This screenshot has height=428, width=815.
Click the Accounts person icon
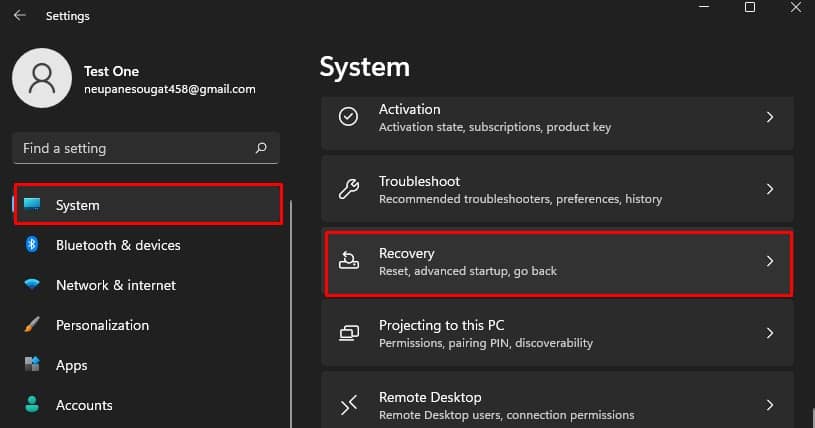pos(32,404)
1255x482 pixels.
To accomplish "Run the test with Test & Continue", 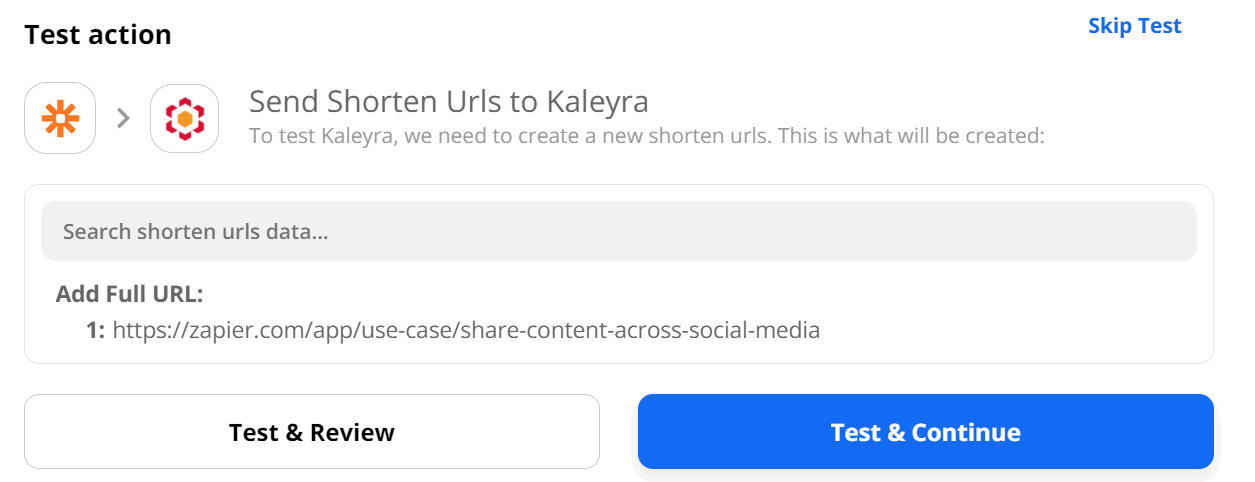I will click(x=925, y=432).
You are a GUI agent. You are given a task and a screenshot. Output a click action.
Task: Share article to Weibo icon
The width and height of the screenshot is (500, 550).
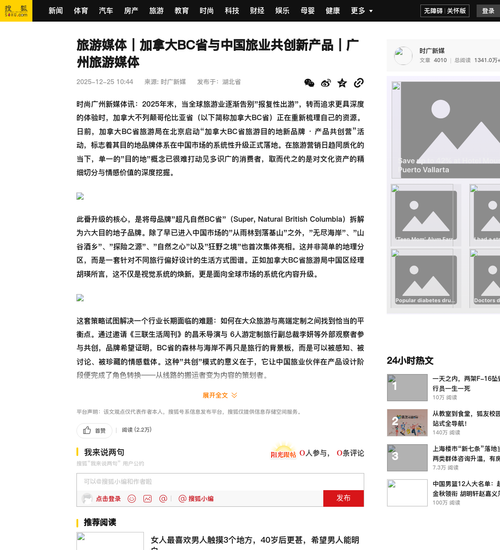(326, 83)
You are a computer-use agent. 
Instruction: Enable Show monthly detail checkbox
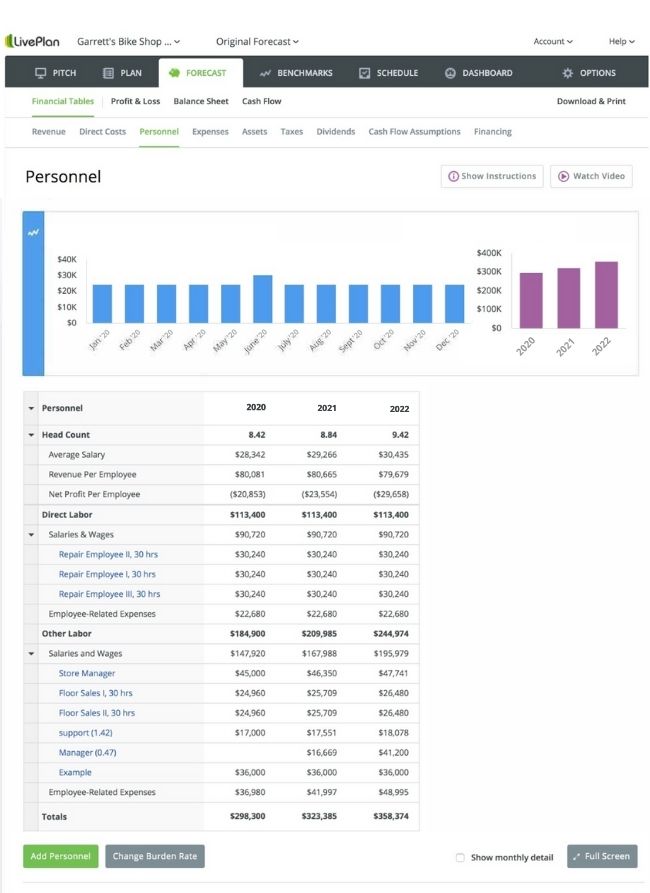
-*-
_REQUIRED WORK_
Nothing but the lines from the one containing "The width and" through the end of the entries is to be retyped, exactly as written and without pictures.

_OUTPUT OF THE EXERCISE_
The width and height of the screenshot is (500, 550).
(326, 83)
You are a computer-use agent. 
Instruction: Enable Show monthly detail checkbox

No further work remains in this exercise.